CHICAGO – Hundreds of walkers gathered on the lawn of Soldier Field on Sunday, Aug. 18 to support those that are living and have lived with Hydrocephalus.
Hydrocephalus is a condition that has no cure, and its only treatment requires brain surgery. One to two of 1,000 babies born are affected by this disease.
At the walk on Sunday, we asked some questions of the walkers to better learn their Hydrocephalus story. Emily Wilson, 34, was one of those participants.
What is your Hydrocephalus story?
Starting in my early teens I had ocular migraines about once every six months. After having ocular migraines frequently for a few weeks in August of 2007, I made an appointment to see my doctor. He had me go get an MRI done on September 4th, 2007. Thinking nothing of it I was shocked when he contacted me the day after I had it and said I had to come in right away. He explained that I had enlarged ventricles and I needed to see a neurosurgeon ASAP. Within three months of having the MRI, I had an ETV (Endoscopic Third Ventricularostomy) on Dec. 17, 2007.
How has it impacted and altered your life?
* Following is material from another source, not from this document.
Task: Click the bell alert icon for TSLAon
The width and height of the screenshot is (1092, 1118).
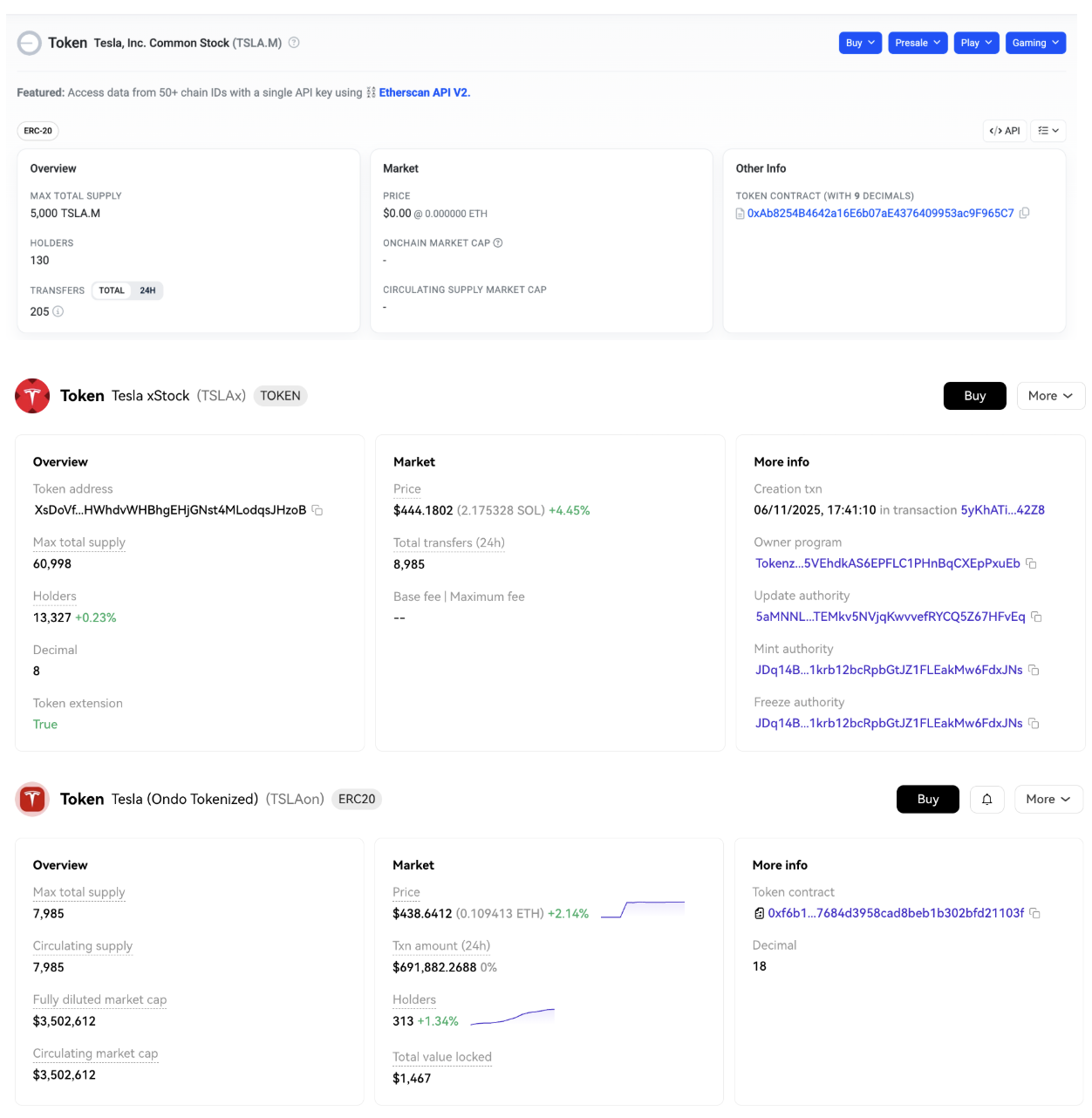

I have had a lot of ups and downs since being diagnosed. The frequent headaches, trouble with concentration and lack of energy I often feel have made it very challenging to do all the things I want. It's very hard for me to explain the symptoms to people. Friends, family and coworkers don't understand when I cancel plans.
What has been the biggest struggle Hydrocephalus has caused?
I think it was the shock of having the diagnosis out of nowhere that really made it hard. Adjusting to the way my body now feels, wondering about my future and future capabilities. It's definitely been an internal struggle. Also, finding a doctor familiar with the condition that sees adult patients. I'm hoping info gained at this year's Chicago Hydrocephalus walk will help me find a new neurologist.
How has it affected long term outlook and goals?
I focus more on making sure my future is stable by saving and opting for better insurance through work. I also just take things more slowly. Other than that , I'm still hoping to do all the things I wanted to do before my diagnosis.
Have there been any doctors or hospitals that have stood out over the years?
I had a good Neurosurgeon, Dr. Leonard Kranzler. But no other doctors have stood out to me.
What do people not know about Hydrocephalus that you think they should?
That there is no outward sign to many of the symptoms.
What made you want to walk for Hydrocephalus?
I want to help raise awareness and hopefully funding for more research.
Where do you see yourself in five years?
My husband and I are hoping to buy a house and start a family.